The central question: how has NBA shot selection changed over the past 14 seasons, and which shooting zones are actually efficient? To answer this, I built an interactive Plotly dashboard that analyzes shot-by-shot data for the top 25 NBA scorers by points per game from 2011 to 2025. The dashboard uses four complementary chart types — each chosen for a specific analytical purpose — and lets users filter dynamically by player and season across all views simultaneously.
Skills demonstrated in this project
The dataset contains shot-by-shot records for the top 25 NBA players by points per game across each season from 2011 to 2025 — 828,368 total attempts. Each record includes the shot's court coordinates, distance from the basket, shot type (two-pointer or three-pointer), outcome (made or missed), and the points scored. Players are filtered by PPG ranking per season, meaning the dataset captures the league's most prolific offensive players at their peak rather than career-wide data.
Prior to visualization, the data was cleaned to remove outlier attempts (shots beyond 35 feet from the basket, or outside court boundaries), standardize column names, and calculate a points-scored field based on shot type and outcome. This preprocessing made it possible to compute efficiency metrics — points per attempt and field goal percentage — across any player, season, or distance range selected in the dashboard.
The dashboard pairs each visualization type with a specific analytical purpose. A player dropdown and season slider filter all four charts simultaneously, so any change in selection propagates across the full view — allowing direct comparison of, for example, how a specific player's shot chart and efficiency profile compare league-wide across different seasons.
The scatter plot maps every shot attempt onto a half-court coordinate plane, color-coded by outcome (green for makes, red for misses). This serves as the dashboard's spatial foundation — showing where shots are taken and immediately surfacing hotspots, dead zones, and player tendencies. Scatter plots are the right choice here because both axes (x and y court coordinates) carry meaningful spatial information, and encoding shot outcome as color adds a third dimension without cluttering the view.
Filtering by season reveals the shift in league-wide tendency over time. In the earliest seasons, shot attempts are distributed across the entire court, mid-range included. By the most recent seasons, that zone has nearly emptied out entirely — replaced by a concentrated preference for three-point attempts and shots at the rim.
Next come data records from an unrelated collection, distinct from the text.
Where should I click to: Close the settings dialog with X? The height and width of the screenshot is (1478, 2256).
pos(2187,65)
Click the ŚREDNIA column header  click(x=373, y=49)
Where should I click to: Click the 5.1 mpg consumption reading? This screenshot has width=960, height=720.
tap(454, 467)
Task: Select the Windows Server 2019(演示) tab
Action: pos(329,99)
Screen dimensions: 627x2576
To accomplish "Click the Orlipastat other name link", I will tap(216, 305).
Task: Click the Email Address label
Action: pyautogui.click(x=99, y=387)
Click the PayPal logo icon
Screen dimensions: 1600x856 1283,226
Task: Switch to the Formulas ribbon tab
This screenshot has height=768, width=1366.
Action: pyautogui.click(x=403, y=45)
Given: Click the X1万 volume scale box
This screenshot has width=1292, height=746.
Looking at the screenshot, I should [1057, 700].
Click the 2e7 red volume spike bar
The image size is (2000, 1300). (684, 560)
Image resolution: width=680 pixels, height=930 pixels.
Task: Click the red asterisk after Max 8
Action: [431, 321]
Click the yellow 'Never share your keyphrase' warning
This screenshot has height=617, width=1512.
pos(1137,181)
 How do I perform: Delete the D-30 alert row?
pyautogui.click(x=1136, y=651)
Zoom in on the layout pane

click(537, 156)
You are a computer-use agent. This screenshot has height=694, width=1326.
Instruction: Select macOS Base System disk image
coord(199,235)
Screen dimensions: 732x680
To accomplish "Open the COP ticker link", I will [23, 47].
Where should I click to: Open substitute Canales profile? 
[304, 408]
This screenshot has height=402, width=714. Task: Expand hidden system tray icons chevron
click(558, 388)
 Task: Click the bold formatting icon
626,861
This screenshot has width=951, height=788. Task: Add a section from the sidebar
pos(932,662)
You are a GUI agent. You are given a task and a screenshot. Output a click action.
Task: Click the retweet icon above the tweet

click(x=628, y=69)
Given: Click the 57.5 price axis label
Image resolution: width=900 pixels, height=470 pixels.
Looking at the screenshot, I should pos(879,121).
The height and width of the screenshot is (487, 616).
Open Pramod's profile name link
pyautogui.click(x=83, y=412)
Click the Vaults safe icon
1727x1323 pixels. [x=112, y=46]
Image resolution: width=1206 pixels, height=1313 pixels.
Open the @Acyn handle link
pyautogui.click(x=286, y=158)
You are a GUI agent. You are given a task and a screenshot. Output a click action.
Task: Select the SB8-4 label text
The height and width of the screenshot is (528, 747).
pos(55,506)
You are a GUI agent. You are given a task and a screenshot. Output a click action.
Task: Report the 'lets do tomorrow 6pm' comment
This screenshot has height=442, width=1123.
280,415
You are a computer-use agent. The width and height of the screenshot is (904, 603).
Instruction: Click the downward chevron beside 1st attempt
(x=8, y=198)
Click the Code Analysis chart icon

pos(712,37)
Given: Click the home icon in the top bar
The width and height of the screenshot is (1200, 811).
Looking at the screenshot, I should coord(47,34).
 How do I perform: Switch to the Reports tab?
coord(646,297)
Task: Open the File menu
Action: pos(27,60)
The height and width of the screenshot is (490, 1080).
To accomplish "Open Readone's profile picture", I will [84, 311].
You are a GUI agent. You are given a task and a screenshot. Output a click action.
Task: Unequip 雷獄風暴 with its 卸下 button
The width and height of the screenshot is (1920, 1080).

The histogram bins shot attempts into five distance ranges (0–3 ft, 3–10 ft, 10–16 ft, 16–24 ft, and 24+ ft) and calculates points per attempt for each zone. A red-yellow-green color scale makes the efficiency gradient immediately readable. This transforms raw spatial data into a quantitative efficiency profile — revealing not just where players shoot, but which zones actually pay off.
The line chart plots the percentage of two-point vs. three-point attempts across each season, with both series on the same axes for direct comparison. Line charts are optimal for this because the data is time-ordered and the story is about trend — not snapshot — making continuous lines more intuitive than bars. Hovering any point shows the exact split for that season, and filtering to a single player reveals how individual shot selection evolved over a career.
The stacked bar chart displays cumulative points from two-pointers and three-pointers for each season, with each bar divided by shot type. This view shifts the lens from shot attempts to actual scoring output — showing not just how shot selection changed, but how that shift affected total points generated. Stacked bars are well-suited for proportional composition across discrete categories, making the growing share of three-point scoring easy to read at a glance.